Maury gebruikt nano-imprintlithografie voor het aanbrengen van structuren in een siliciumoxidesubstraat. ’Dat is een methode met hoge resolutie en snelle doorvoer‘, zegt Maury. ’Als bottom-up-techniek gebruikten we zelfassemblerende monolagen.‘ Dit zijn lagen van een stof met de dikte van een molecuul. Deze zijn vervolgens weer te gebruiken als ankerpunt voor andere materialen. ’We begonnen met moleculen en nanodeeltjes en uiteindelijk kwamen we uit bij eiwitten‘, vertelt Maury.

Oplosmiddel

Het aanleggen van een monolaag gaat door het substraat bloot te stellen aan een gas of oplossing van de stof die de laag moet vormen. De twee materialen binden via vanderwaalskrachten aan elkaar, waardoor er een laagje van een molecuul dik op het substraat ontstaat. Hierna is het overschot eenvoudig weg te spoelen.

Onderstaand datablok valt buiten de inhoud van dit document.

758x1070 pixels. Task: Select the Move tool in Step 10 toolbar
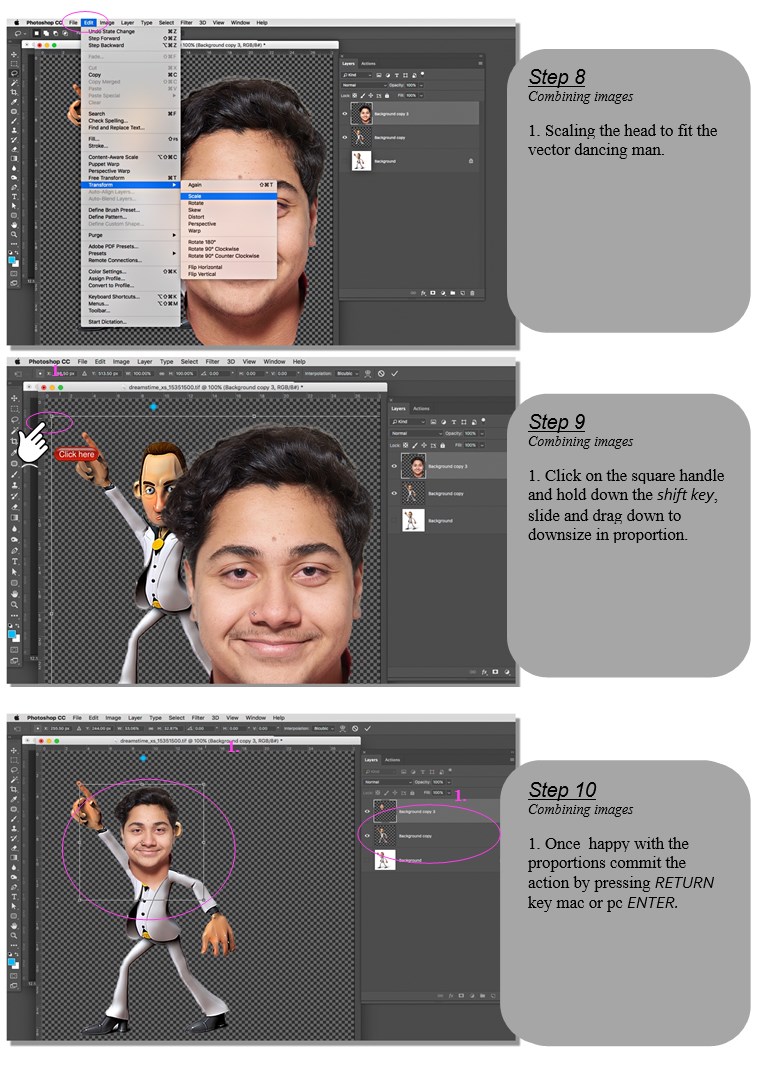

Het patroon dat de nano-imprinter maakt, is op twee manieren te gebruiken. De ene is als een structurele begrenzing voor het vormen van de monolaag. De nano-imprinter maakt zijn afdruk hiervoor in een laagje kunststof dat op de siliciumplak ligt. Het gebruikte materiaal voor de monolagen, siliciumwaterstofverbindingen, bindt alleen aan het siliciumoxide oftewel waar de nano-imprinter het kunststof heeft weggedrukt. Na het vormen van de molecuullaag is het plastic met een oplosmiddel weg te halen, waardoor er alleen een patroon van de monolaag achterblijft.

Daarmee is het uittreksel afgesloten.